↓↓↓

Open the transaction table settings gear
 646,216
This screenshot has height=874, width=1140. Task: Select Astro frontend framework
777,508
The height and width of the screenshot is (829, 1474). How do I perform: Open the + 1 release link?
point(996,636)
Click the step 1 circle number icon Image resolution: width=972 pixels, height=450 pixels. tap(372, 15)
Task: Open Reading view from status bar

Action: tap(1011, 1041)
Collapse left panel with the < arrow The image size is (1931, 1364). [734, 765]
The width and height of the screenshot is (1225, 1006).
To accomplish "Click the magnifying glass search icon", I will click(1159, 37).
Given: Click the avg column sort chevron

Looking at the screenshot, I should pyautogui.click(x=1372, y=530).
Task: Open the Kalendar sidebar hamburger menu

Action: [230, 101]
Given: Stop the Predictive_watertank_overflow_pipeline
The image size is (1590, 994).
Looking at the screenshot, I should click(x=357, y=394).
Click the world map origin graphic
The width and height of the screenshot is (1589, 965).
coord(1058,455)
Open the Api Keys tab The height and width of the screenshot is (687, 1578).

↑↑↑

WHAT THE EXERCISE ASKS: Starting from the line holding "The width and height of the screenshot is (1225, 1006).", restate the remaining lines of the data word for word, including the last.

SOLUTION TO THE PROBLEM:
The width and height of the screenshot is (1225, 1006).
To accomplish "Click the magnifying glass search icon", I will click(1159, 37).
Given: Click the avg column sort chevron

Looking at the screenshot, I should pyautogui.click(x=1372, y=530).
Task: Open the Kalendar sidebar hamburger menu

Action: [230, 101]
Given: Stop the Predictive_watertank_overflow_pipeline
The image size is (1590, 994).
Looking at the screenshot, I should click(x=357, y=394).
Click the world map origin graphic
The width and height of the screenshot is (1589, 965).
coord(1058,455)
Open the Api Keys tab The height and width of the screenshot is (687, 1578).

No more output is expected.